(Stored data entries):
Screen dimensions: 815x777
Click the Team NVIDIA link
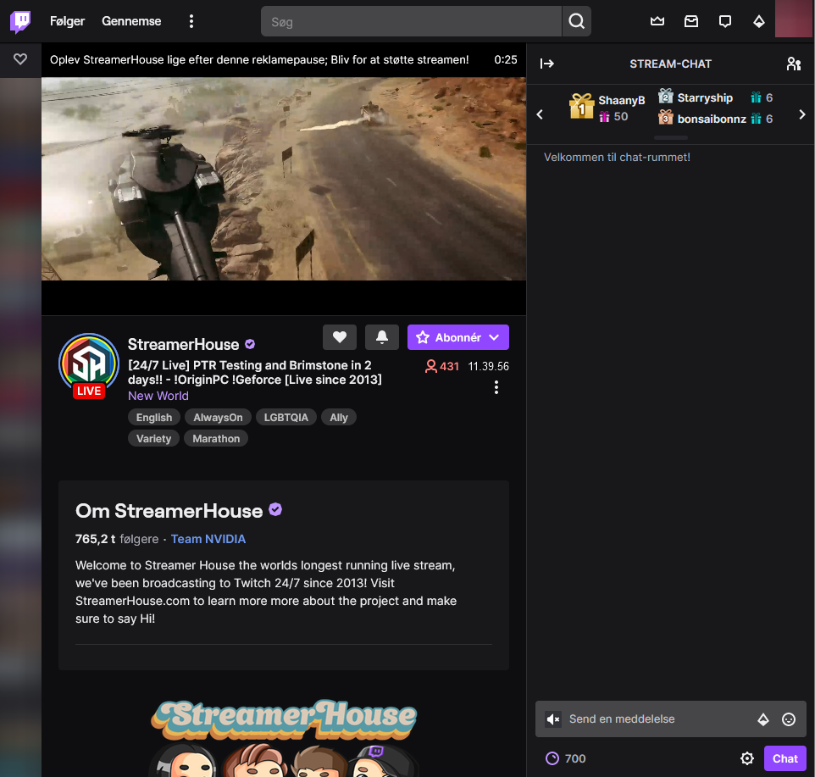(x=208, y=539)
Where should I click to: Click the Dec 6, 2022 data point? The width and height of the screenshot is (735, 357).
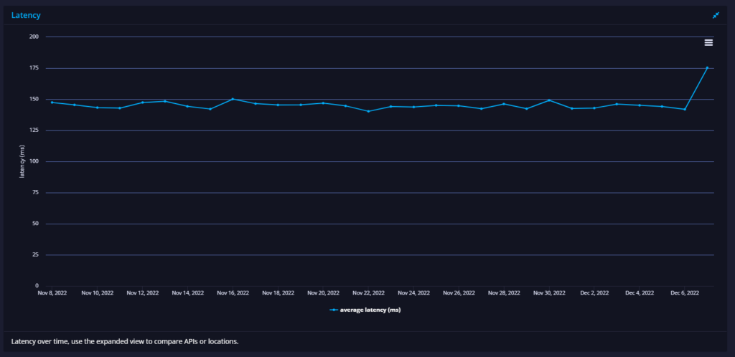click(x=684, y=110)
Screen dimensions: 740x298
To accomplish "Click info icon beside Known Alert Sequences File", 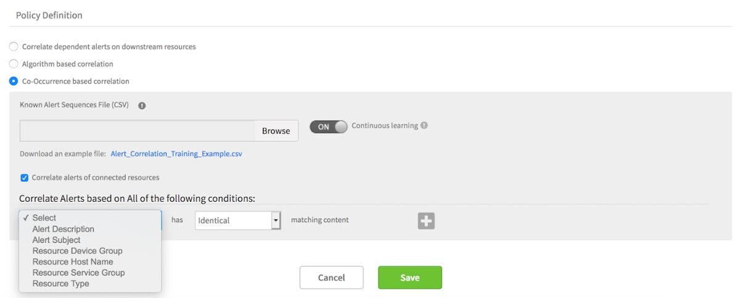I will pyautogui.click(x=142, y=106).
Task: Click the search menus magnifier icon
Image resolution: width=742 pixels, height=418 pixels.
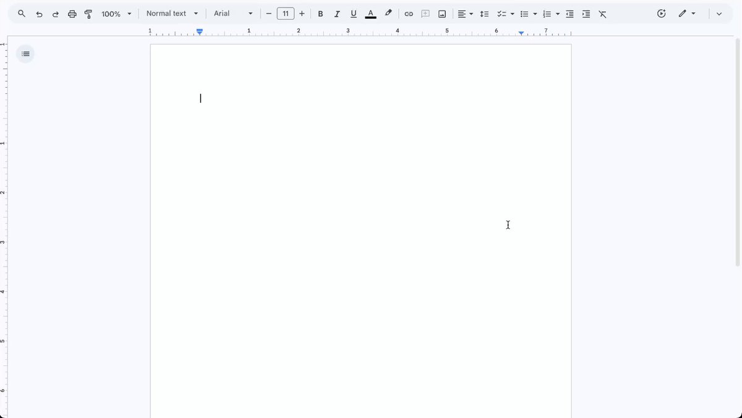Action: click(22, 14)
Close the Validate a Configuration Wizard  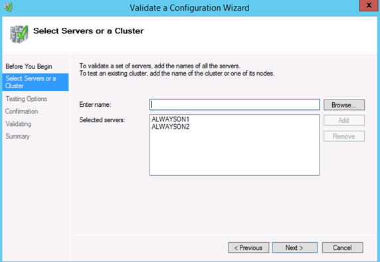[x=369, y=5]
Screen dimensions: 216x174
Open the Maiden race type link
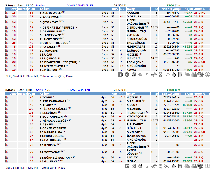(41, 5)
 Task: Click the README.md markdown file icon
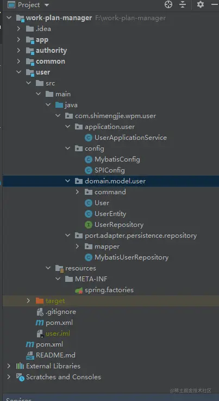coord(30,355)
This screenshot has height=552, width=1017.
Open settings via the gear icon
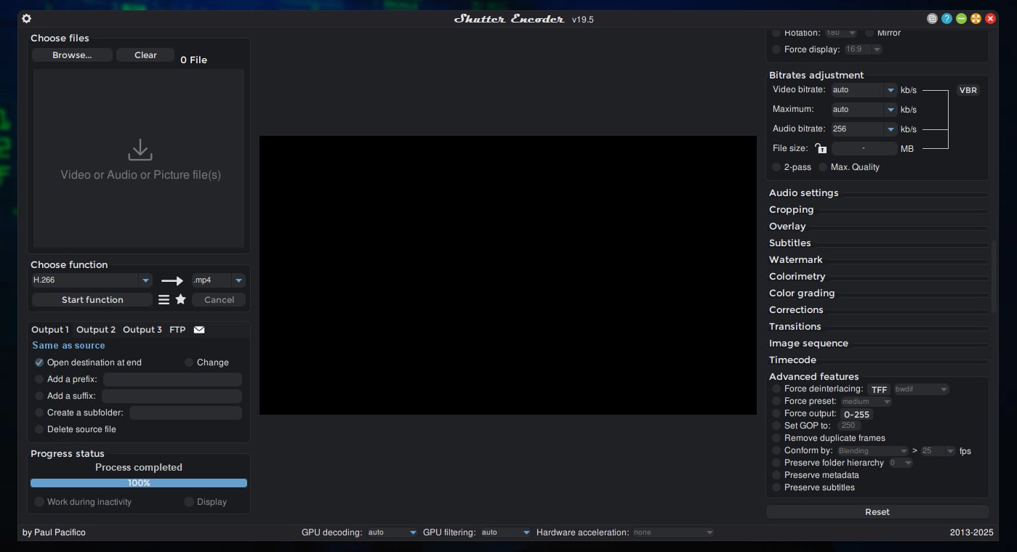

(EXERCISE AIM): Establish how many lines of the data above contain "dimensions". State that number and no more.

(SOLUTION TO THIS EXERCISE): 3